What browser and operating system are you using?


----------



## RonGinger (Jul 3, 2014)

I use firefox with adblocker on Win 7


----------



## hitnmiss49 (Jul 3, 2014)

I also use Firefox with Adblock Plus on Win 7 and I am not having any of the problems you mentioned. Don't know what the problem might be.

Lonnie


----------



## RonGinger (Jul 3, 2014)

I guess I should not have complained- now all my history is gone and every time I long in I am taken to #1 of every topic, even if I have previously read every page.


----------



## Admin (Jul 5, 2014)

What do you mean all your history is gone? You understand I have no control of browser history right?


----------



## Brian Rupnow (Jul 5, 2014)

I am running windows. It used to be that on this forum, once you had visited a thread and posted in it, then anytime you returned to this thread, it would take you automatically to the latest entry. Now it doesn't. It always takes you to the first page of the thread.
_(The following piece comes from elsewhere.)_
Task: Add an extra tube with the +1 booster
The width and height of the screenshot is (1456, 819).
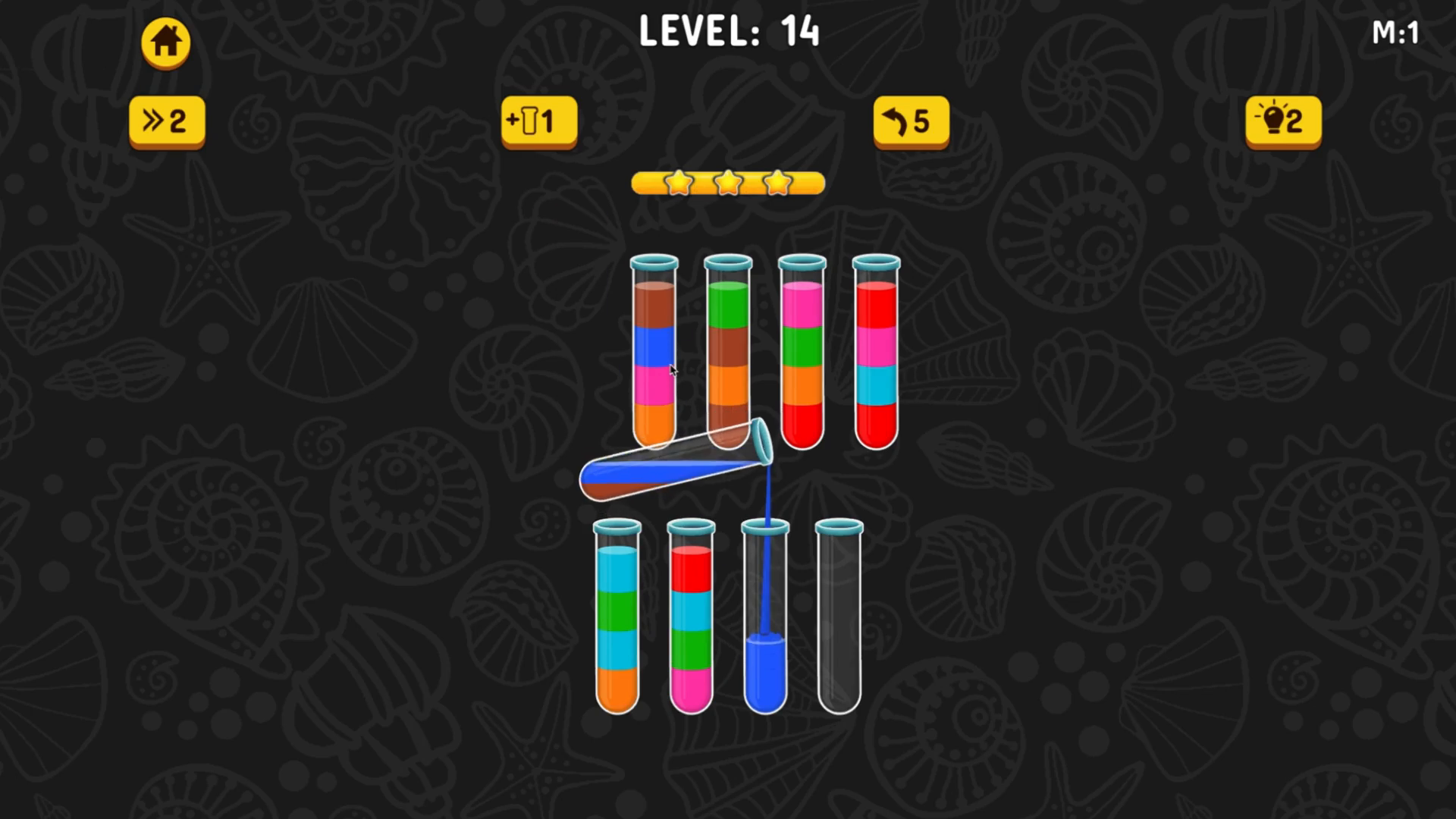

Only a minor annoyance, I know, but still an annoyance.---Brian Rupnow


----------



## Cogsy (Jul 6, 2014)

I'm running Windows and IE and I have had the same issue from time to time. As of last night I'm having it again. I don't change settings or anything, it just randomly occurs.


----------



## RonGinger (Jul 6, 2014)

Brian and Cogsy are describing exactly what I originally reported here. Now I never get back to my last seen message, I always get to the #1 topic.


----------



## BaronJ (Jul 6, 2014)

RonGinger said:


> Brian and Cogsy are describing exactly what I originally reported here. Now I never get back to my last seen message, I always get to the #1 topic.



I run Firefox and Chrome under Linux !  It's always been like that for me...


----------



## Cogsy (Jul 9, 2014)

This issue is still happening for me, except from the topics on the main forum page itself.

If I hover over the latest link in each section, it shows the link down the bottom as something like 
www.homemodelenginemachinist.com/showthread.php?goto=newpost&t=22658
However, if I hover over any other link, even the latest threads section on the main forum page, the link is like
www.homemodelenginemachinist.com/showthread.php?t=23256

It seems obvious the goto=newpost function controls where you are sent in the thread, be it the beginning, or to where your 'cookie' says you last looked at the thread, or at least towards the end where the new posts are. As users, we can't control the functions in the link so it must be a system error or change in format.


----------



## Admin (Jul 9, 2014)

That is going to help.   I've passed it to the tech.


----------



## RonGinger (Jul 28, 2014)

Hey,  it looks like this got fixed. good work, whoever did it. Its a small thing, but it makes the forum so much more pleasant to read.


----------



## Admin (Jul 29, 2014)

Not a problem. Sorry it took a bit. Been in the middle of a ton of stuff.


----------